### TASK INSTRUCTIONS
Copy out, word for word, the data from the line containing "Given: Select the second Safety rating star" through the line containing "The image size is (1222, 892).".

### EXTRACTED INFORMATION
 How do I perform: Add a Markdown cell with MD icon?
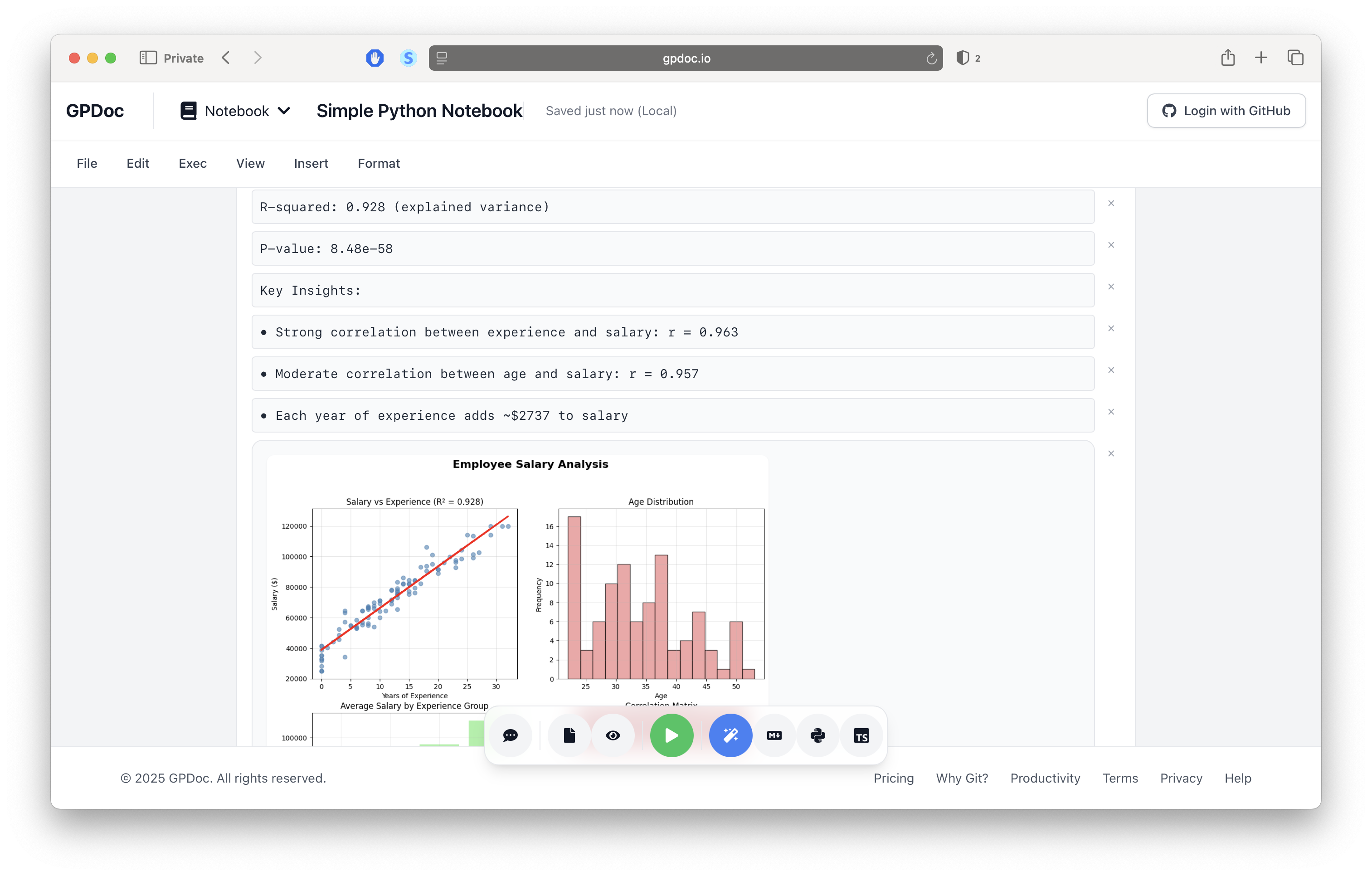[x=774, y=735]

--

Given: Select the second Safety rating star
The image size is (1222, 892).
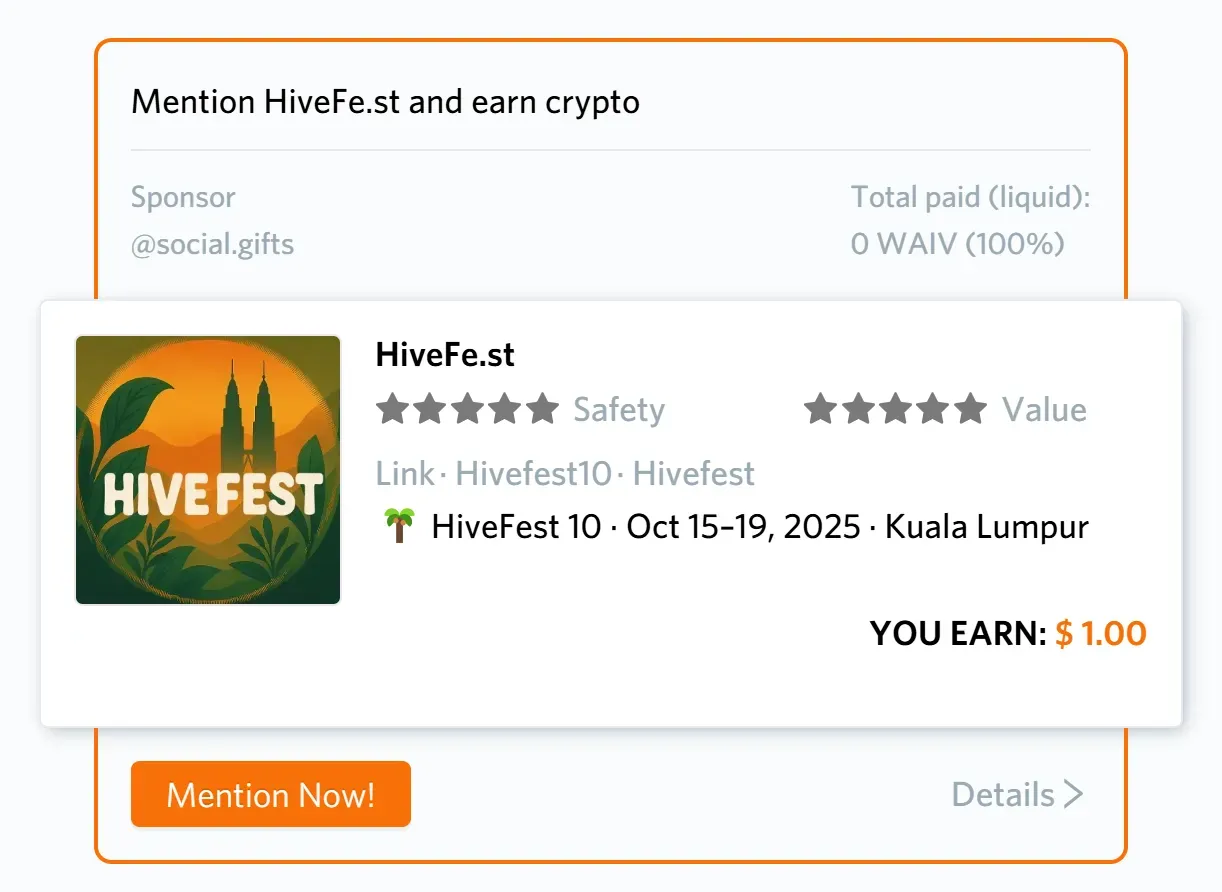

==

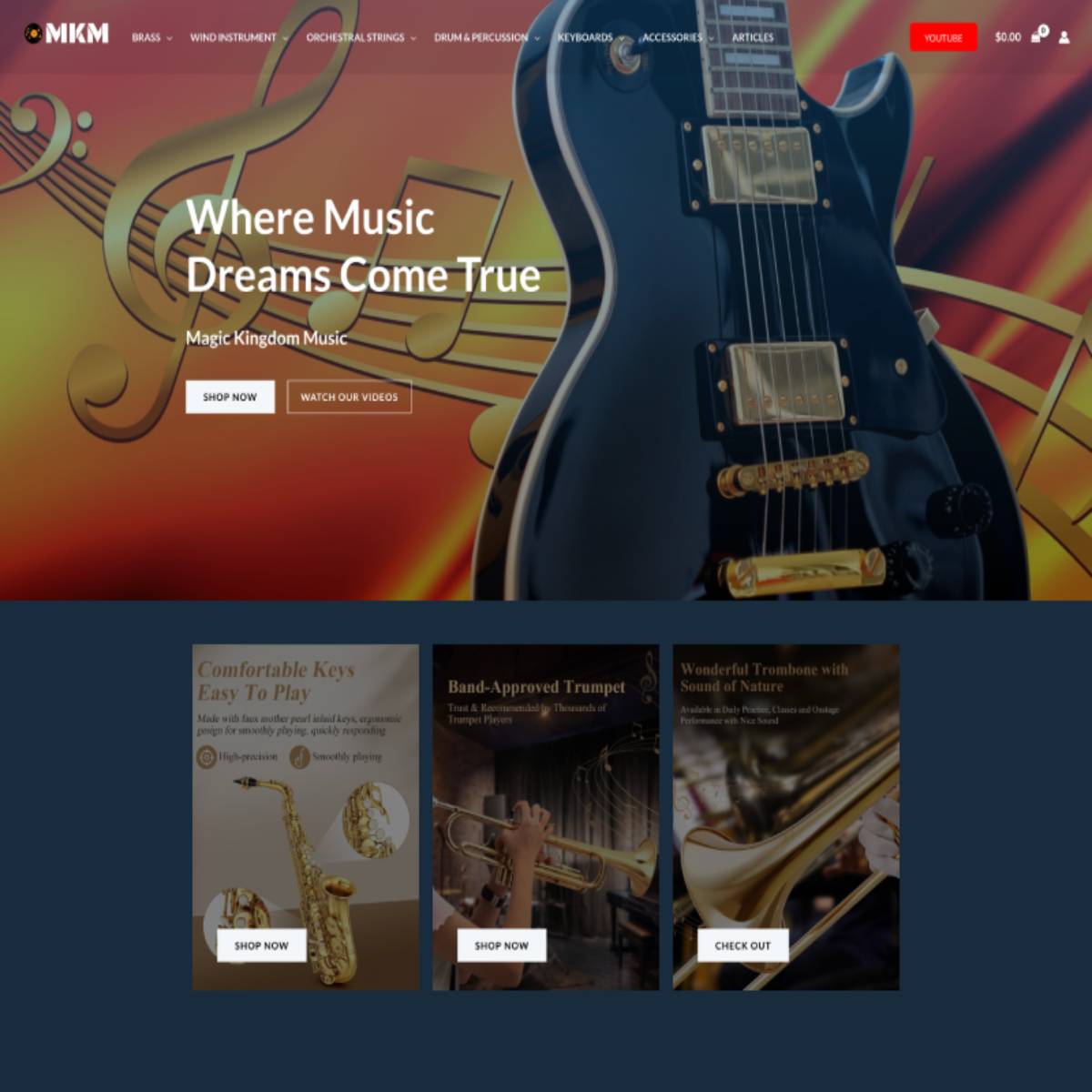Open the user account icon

### ANSWER TO THE PROBLEM
Given: Select the second Safety rating star
The image size is (1222, 892).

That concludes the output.